[[ Listed entries, beginning ]]
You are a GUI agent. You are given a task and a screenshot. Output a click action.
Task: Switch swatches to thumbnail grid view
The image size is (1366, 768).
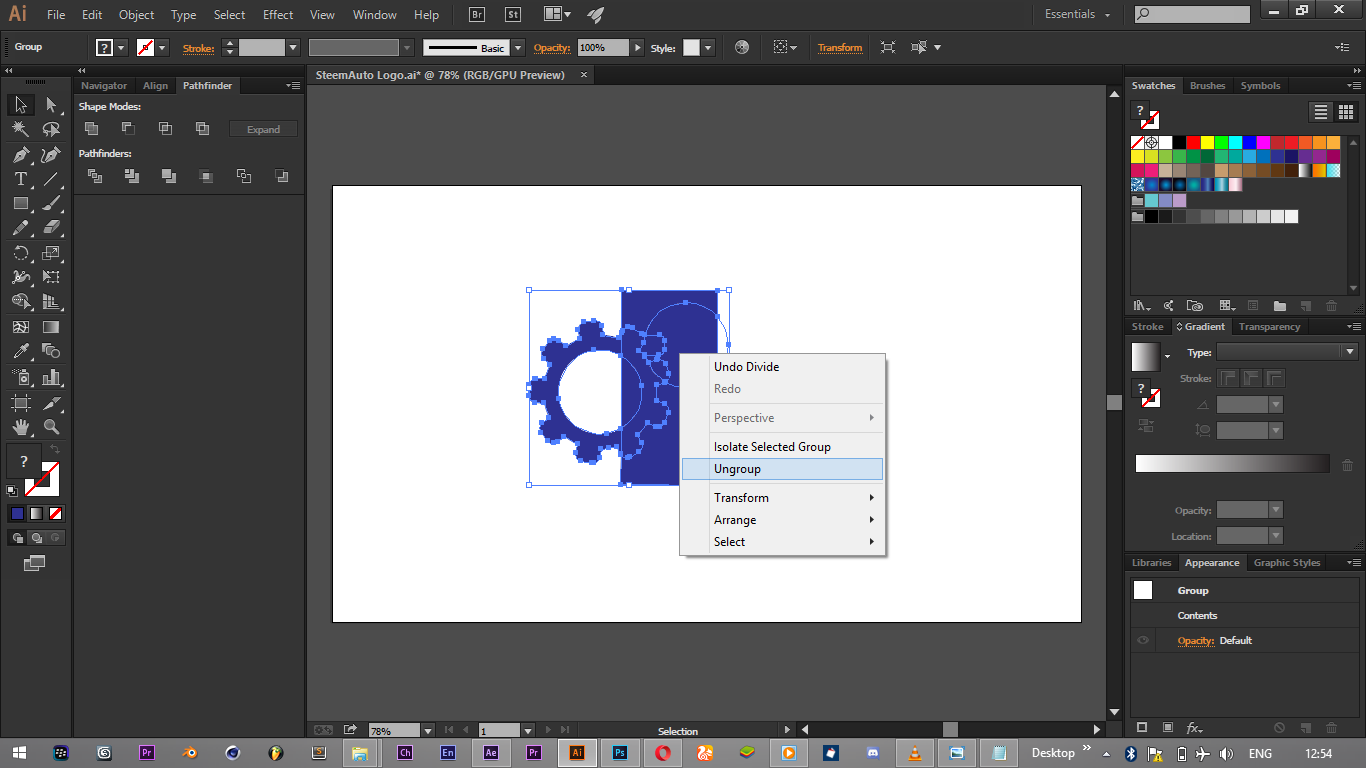(x=1345, y=112)
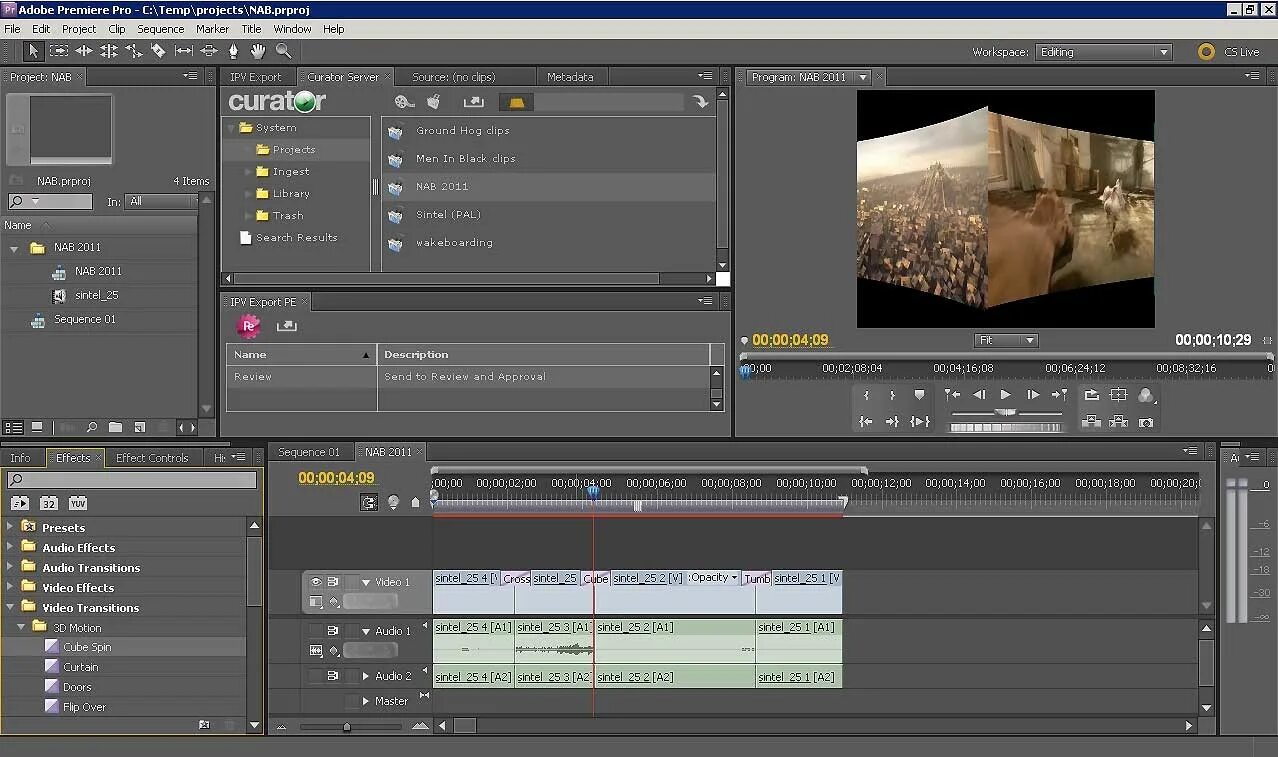Open the Sequence menu
Viewport: 1278px width, 757px height.
160,29
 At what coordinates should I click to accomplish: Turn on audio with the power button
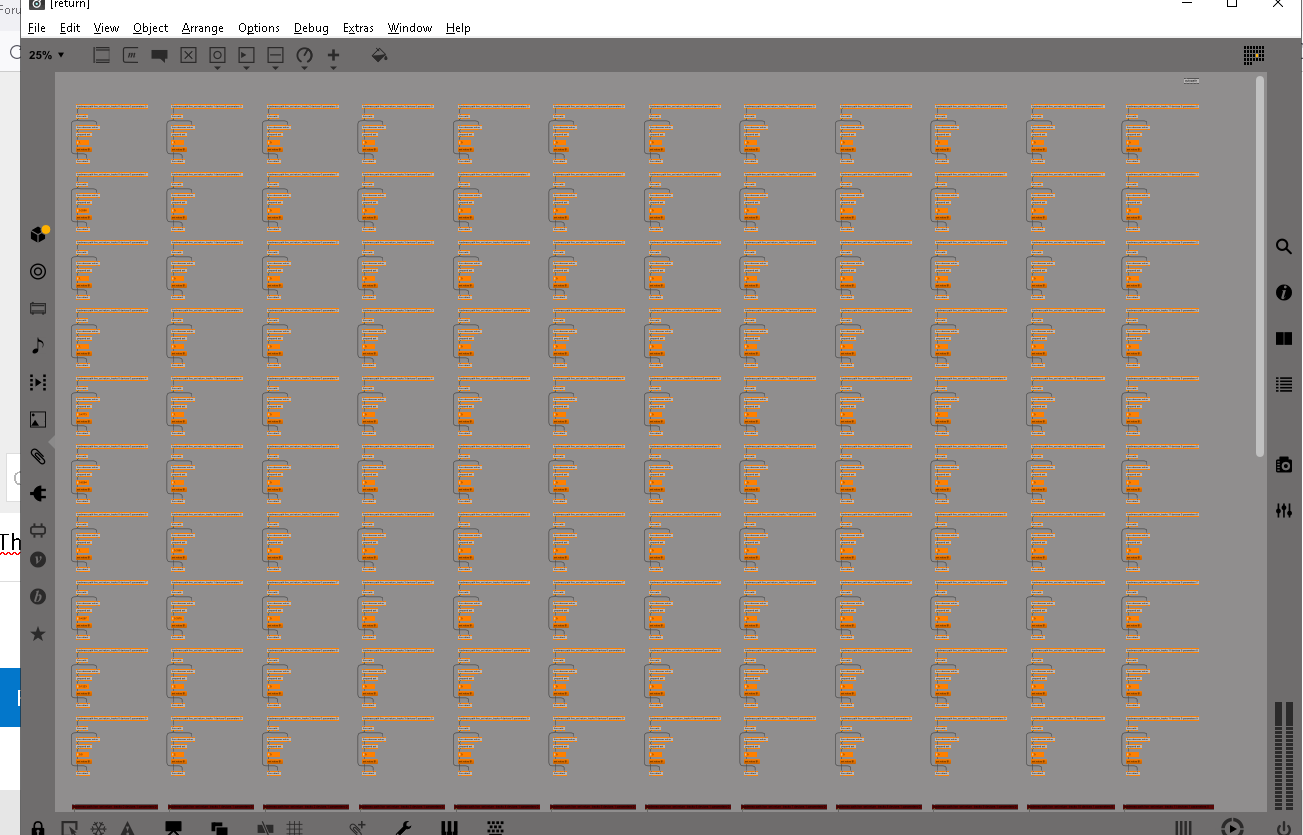1284,828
[[ Listed entries, end ]]
Assignment ▸ Please set down exactly the lines from the one holding "At what coordinates" through the last line of the entries, both ends included, and skip pictures.

Solved problem ▸
 At what coordinates should I click to accomplish: Turn on audio with the power button
1284,828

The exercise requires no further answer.